Mar 01 22:12:48 CoreELEC-M8S kernel: usb 1-1: USB disconnect, device number 2
Mar 01 22:12:48 CoreELEC-M8S kernel: usb 1-1: new full-speed USB device number 4 using xhci-hcd
Mar 01 22:12:48 CoreELEC-M8S kernel: usb 1-1: New USB device found, idVendor=2341, idProduct=0043
Mar 01 22:12:48 CoreELEC-M8S kernel: usb 1-1: New USB device strings: Mfr=1, Product=2, SerialNumber=220
Mar 01 22:12:48 CoreELEC-M8S kernel: usb 1-1: Manufacturer: Arduino (www.arduino.cc)
Mar 01 22:12:48 CoreELEC-M8S kernel: usb 1-1: SerialNumber: 55735323935351B002A0
Mar 01 22:12:48 CoreELEC-M8S kernel: usb 1-1: ep 0x82 - rounding interval to 1024 microframes, ep desc says 2040 microframes
Mar 01 22:12:48 CoreELEC-M8S kernel: cdc_acm 1-1:1.0: ttyACM1: USB ACM device
Mar 01 22:12:48 CoreELEC-M8S sh[2891]: 2021-03-01T22:12:48.829 hyperiond LEDDEVICE    : <ERROR> Device disabled, device 'adalight' signals error: 'Rs232 SerialPortError: Resource temporarily unavailable'
Mar 01 22:12:48 CoreELEC-M8S hyperiond[2901]: Device disabled, device 'adalight' signals error: 'Rs232 SerialPortError: Resource temporarily unavailable'
newkind commented 3 years ago

@Lord-Grey So as suspected the device turns off the usb hub internally right? If that's the case then I'll take this topic to the CE forums and ask for advice there.
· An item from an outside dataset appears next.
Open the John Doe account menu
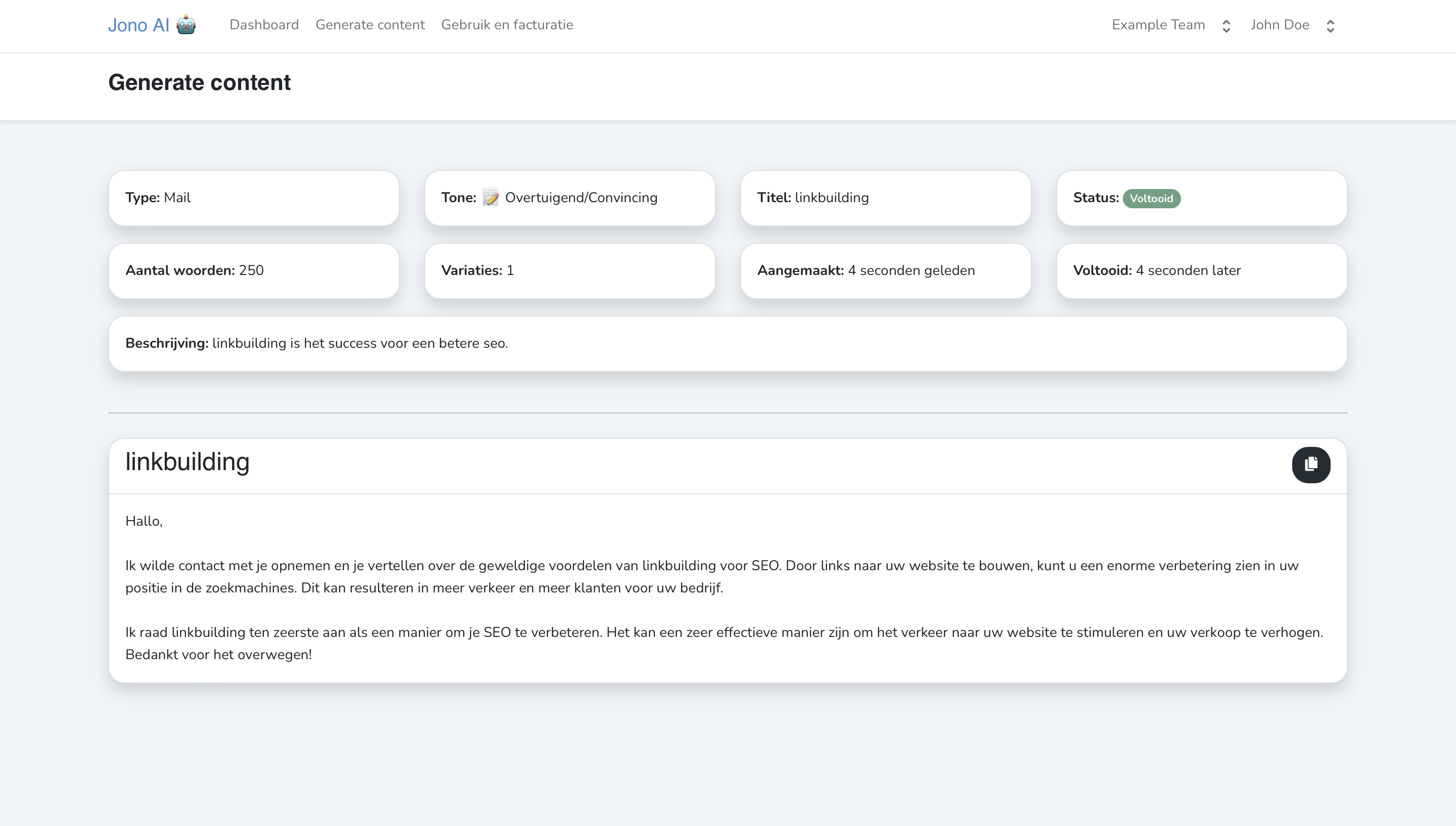1280,24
Lord-Grey commented 3 years ago

@newkind In addition, I am going to check, if I just could ignore the error and do the next write or if I need to reopen the USB device.... to make the hyperion more robust for such a scenario....

newkind commented 3 years ago

That would be awesome! Thank you!

newkind commented 3 years ago

@Lord-Grey Just coming back to you with another update. I took the kernel issue to the CoreElec forums and vpeter checked that this kernel code has such description:

EM interference sometimes causes badly shielded USB devices to be shutdown by
the hub, this hack enables them again. Works at least with mouse driver.

My arduino is in a separate plastic case about 30cm from the CE device so I ruled that out as a source of interference.

After that I replaced the usb cable that I have been using and I haven't noticed any crashes since then (almost 24h)! Even though the cable I was using works, it's most likely so badly shielded that it caused the EM interference and thus linux kernel was disabling the usb port on the internal hub.

That was... well... unexpected!

I still need a day or two to make sure that the crash won't happen again, but so far it looks really good!

One more time thank you for your support and finding out the kernel error report! :)

newkind commented 3 years ago

Everything still works fine, so I can confirm that the issue was the poor cable shielding causing interference and linux kernel disabling the usb internal hub port because of the EM interference.

One more time thank you @Lord-Grey for your support.